| Tareas propuestas |
A. Resume el párrafo del fragmento que comienza con "Por todo lo señalado" y conserva sus datos principales.
B. Transcribe del fragmento todo el texto que va desde "LA TIENDA DE" hasta "de muchas otras.".

| Fragmento para leer |
———
Por su parte, la versión de Botellita de jerez de El Tlalocman es uno de sus logros más disfrutables y frescos. La liviandad rítmica de la versión de Los Tepetatles cambia radicalmente, y Botellita de jerez imprime en su versión una potencia de auténtico hard rock, con la guitarra distorsionada de Sergio Arau como gran soporte del riff introductorio (y final), además de su fuerte interpretación vocal en los estribillos, que suele irritar un poco, pero que aquí cumple su función perfectamente. Pero la auténtica maravilla de este arreglo es el ingeniosísimo intermedio, en el que el ritmo se va alentando conforme se queda sola la batería de Francisco Barrios El Mastuerzo, para luego dar paso a las percusiones y los alientos prehispánicos (flautas de barro, caracoles, etc.) del invitado José Ávila, del grupo Los Folkloristas (en una de las máximas muestras del afortunado cambio de actitud de los trovadores respecto a su inicial prejuicio con el rock). El resultado es una parodia deliciosa del sincretismo propio del etnorrock, que es también el que define al híbrido ridículo entre el dios Tláloc nahua y el superhéroe occidental de cómic (¿no recuerda a Tiempo de híbridos de Rockdrigo?), que a la vez simboliza el sincretismo esperpéntico de nuestra idiosincrasia, de narcolimosnas, santa Muerte, Legionarios de Cristo pedófilos, etc. Curiosamente, más allá de la parodia, la música resultante en este intermedio es enormemente bella. Por ello, el recurso no sólo es ingenioso, fresco y sorpresivo, sino que posee gran mérito en su ejecución musical, impecable, precisa. Luego, el ritmo revienta de nuevo, para volver a su cauce de rock poderoso, en la estrofa final, con lo que la nueva versión de hecho la reinventa, con una mejoría muy notable.
Por todo lo señalado, El Tlalocman de Los Tepetatles no sólo posee riqueza histórica y gratísima sorpresa por sus compositores, sino que se vivifica totalmente en la versión de sus herederos directos: Botellita de jerez, en uno de los temas más logrados de su dispareja carrera, llena de resbalones (como su etapa cumbiera, o la reciente película Naco es chido, de lo peor que he visto en el último tiempo, con un humor idiota, de Richard Lester subdesarrollado, pero con el agravante de los años transcurridos desde entonces), pero que aquí muestra lo que lograba cuando no cedía a la necesidad de éxito ni al papel de payasos utilizables. Un auténtico clásico por todos lados.

3 de agosto de 2011

LA TIENDA DE MI PUEBLO


Letra y música: Salvador Chava Flores.
Intérpretes: Rubén Schwartzman y Ángel Cervantes.
Disco: La amistad hecha canto, Vol. 1.
Obviamente también existe la versión del autor, además de muchas otras.




Tuve una tienda en mi pueblo, precioso lugar…
Te vendía de un camote de Puebla a un milagro a san Buto;
pitos, pistolas pa’ niños te hacía yo comprar;
pa’ tu cruda, una panza, o te inflaba una llanta al minuto.
———
| Filas mostradas |
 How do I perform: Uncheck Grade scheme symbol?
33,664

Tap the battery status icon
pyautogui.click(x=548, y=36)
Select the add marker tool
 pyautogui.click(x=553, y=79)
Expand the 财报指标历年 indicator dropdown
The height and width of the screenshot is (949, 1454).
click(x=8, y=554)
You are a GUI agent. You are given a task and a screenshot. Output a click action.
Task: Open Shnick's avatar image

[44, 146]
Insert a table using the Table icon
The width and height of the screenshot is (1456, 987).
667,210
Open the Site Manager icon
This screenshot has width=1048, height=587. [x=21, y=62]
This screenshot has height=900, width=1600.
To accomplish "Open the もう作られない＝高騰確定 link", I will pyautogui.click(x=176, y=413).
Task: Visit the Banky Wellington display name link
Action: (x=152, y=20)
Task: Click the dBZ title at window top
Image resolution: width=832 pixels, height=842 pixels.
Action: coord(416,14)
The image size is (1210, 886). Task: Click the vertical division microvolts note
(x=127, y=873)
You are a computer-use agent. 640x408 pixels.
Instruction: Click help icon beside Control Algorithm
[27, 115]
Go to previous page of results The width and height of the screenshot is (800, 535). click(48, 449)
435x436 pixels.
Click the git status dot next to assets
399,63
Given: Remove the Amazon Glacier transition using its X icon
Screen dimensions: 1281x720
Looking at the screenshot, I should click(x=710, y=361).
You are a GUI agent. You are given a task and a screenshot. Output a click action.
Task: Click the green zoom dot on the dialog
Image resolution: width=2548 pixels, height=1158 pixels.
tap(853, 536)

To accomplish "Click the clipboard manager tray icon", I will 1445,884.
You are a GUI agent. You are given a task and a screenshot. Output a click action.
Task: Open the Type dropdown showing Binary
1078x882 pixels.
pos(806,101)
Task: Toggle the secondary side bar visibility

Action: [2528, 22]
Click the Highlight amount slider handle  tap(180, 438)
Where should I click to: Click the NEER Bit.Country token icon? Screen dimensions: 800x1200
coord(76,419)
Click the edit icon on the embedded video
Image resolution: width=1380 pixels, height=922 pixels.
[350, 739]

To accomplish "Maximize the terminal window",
———
| Respuestas del ejercicio |
A. El Tlalocman, de Los Tepetatles, tiene riqueza histórica y sorprende por sus compositores. Además, cobra vida plena en la versión de sus herederos directos, Botellita de jerez. Es uno de los temas más logrados de la dispareja carrera de ese grupo, que tuvo tropiezos como su etapa cumbiera o la reciente película Naco es chido. El fragmento califica esa película de lo peor visto en el último tiempo por su humor idiota. En este tema, en cambio, el grupo muestra lo que lograba cuando no cedía a la necesidad de éxito ni al papel de payasos utilizables. Es un auténtico clásico.

B.
LA TIENDA DE MI PUEBLO


Letra y música: Salvador Chava Flores.
Intérpretes: Rubén Schwartzman y Ángel Cervantes.
Disco: La amistad hecha canto, Vol. 1.
Obviamente también existe la versión del autor, además de muchas otras.